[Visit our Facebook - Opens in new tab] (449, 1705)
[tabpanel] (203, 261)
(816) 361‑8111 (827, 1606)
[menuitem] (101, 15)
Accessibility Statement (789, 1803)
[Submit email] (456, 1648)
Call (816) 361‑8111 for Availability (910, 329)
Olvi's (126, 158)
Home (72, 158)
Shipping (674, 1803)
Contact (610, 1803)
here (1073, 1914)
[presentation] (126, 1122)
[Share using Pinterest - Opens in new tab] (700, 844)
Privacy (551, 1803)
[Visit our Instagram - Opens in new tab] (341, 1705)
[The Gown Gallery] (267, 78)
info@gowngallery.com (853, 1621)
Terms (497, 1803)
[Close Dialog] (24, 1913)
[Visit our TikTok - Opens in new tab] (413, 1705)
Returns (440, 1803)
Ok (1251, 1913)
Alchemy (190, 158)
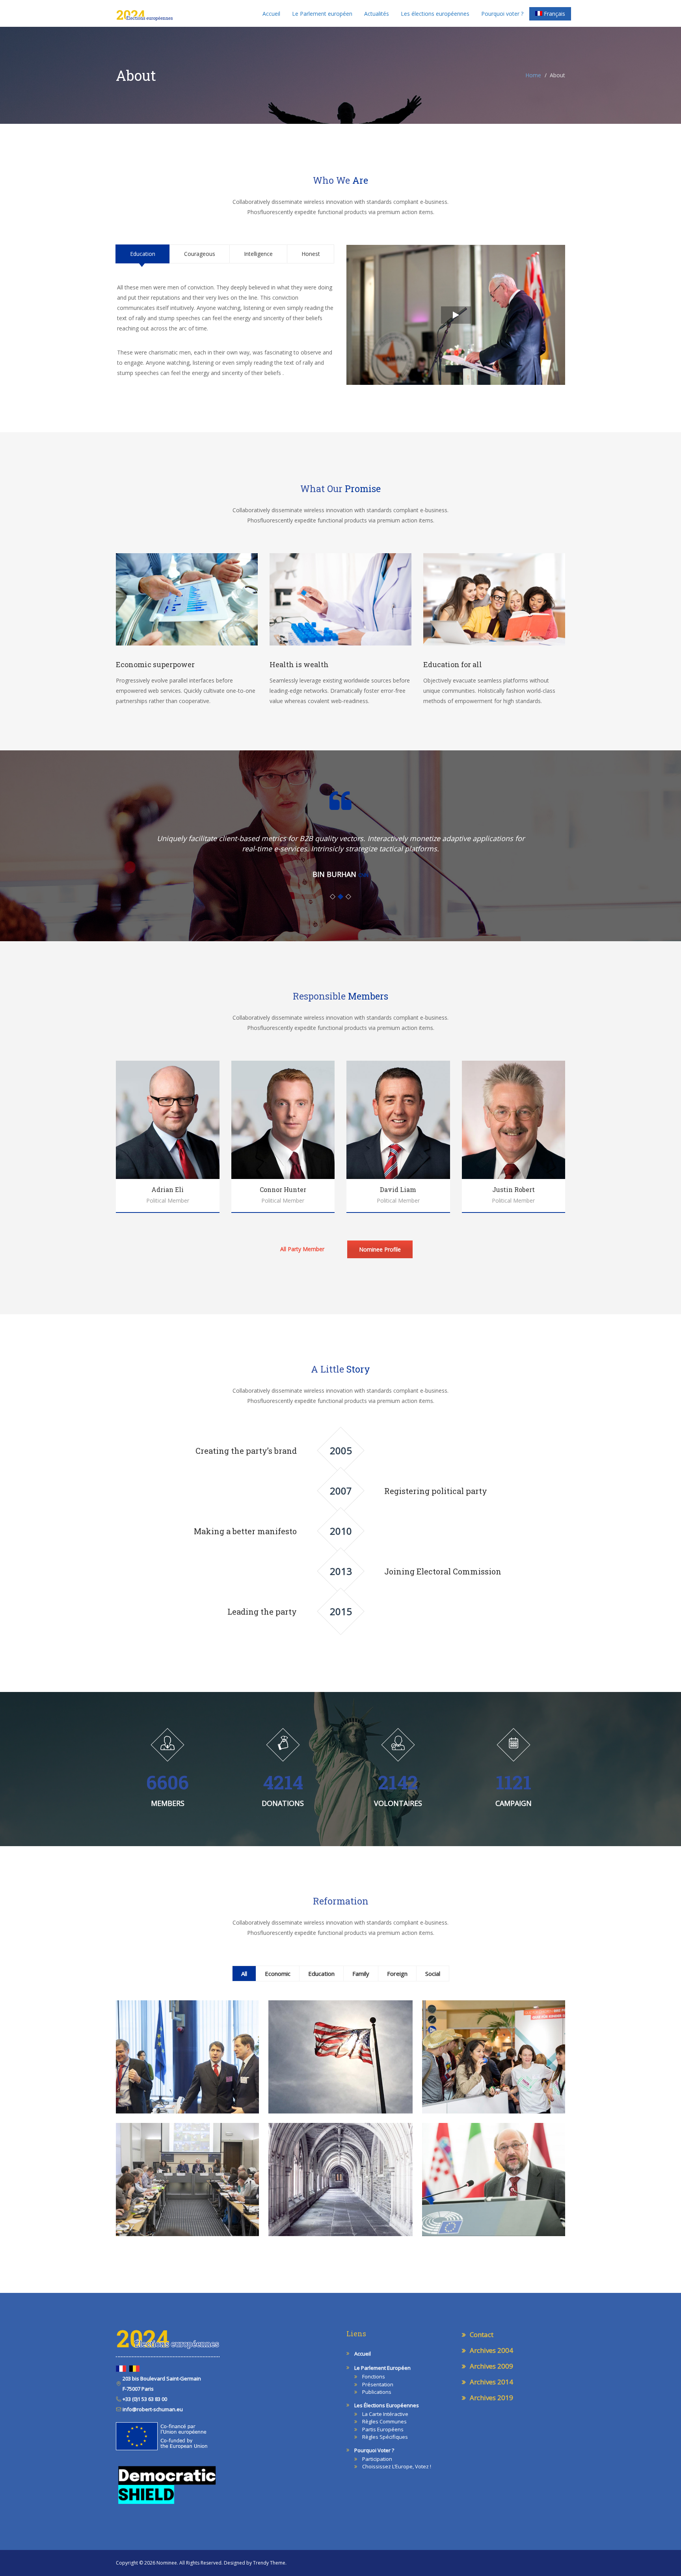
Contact (481, 2334)
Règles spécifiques (385, 2436)
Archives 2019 (491, 2397)
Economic (277, 1973)
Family (360, 1973)
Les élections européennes (435, 13)
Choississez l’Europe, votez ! (396, 2466)
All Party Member (302, 1249)
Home (533, 75)
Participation (377, 2458)
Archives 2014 (491, 2381)
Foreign (397, 1973)
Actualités (376, 13)
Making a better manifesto (245, 1531)
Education (321, 1973)
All (244, 1973)
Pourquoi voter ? (502, 13)
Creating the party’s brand (246, 1451)
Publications (376, 2391)
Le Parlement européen (322, 13)
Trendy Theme (269, 2562)
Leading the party (262, 1611)
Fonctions (373, 2376)
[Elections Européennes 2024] (144, 13)
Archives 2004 (491, 2350)
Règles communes (384, 2421)
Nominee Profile (380, 1249)
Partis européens (383, 2429)
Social (432, 1973)
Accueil (271, 13)
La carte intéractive (385, 2413)
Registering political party (435, 1491)
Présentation (377, 2384)
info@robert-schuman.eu (152, 2409)
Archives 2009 (491, 2366)
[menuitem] (550, 14)
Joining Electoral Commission (442, 1571)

> **What the exercise asks**
In the listing above, find the line with "[Visit our Instagram" and the line with "Publications (376, 2391)". Output both, plus every line between them, and no pictures.

> **Response to the task**
[Visit our Instagram - Opens in new tab] (341, 1705)
[The Gown Gallery] (267, 78)
info@gowngallery.com (853, 1621)
Terms (497, 1803)
[Close Dialog] (24, 1913)
[Visit our TikTok - Opens in new tab] (413, 1705)
Returns (440, 1803)
Ok (1251, 1913)
Alchemy (190, 158)
Contact (481, 2334)
Règles spécifiques (385, 2436)
Archives 2019 (491, 2397)
Economic (277, 1973)
Family (360, 1973)
Les élections européennes (435, 13)
Choississez l’Europe, votez ! (396, 2466)
All Party Member (302, 1249)
Home (533, 75)
Participation (377, 2458)
Archives 2014 (491, 2381)
Foreign (397, 1973)
Actualités (376, 13)
Making a better manifesto (245, 1531)
Education (321, 1973)
All (244, 1973)
Pourquoi voter ? (502, 13)
Creating the party’s brand (246, 1451)
Publications (376, 2391)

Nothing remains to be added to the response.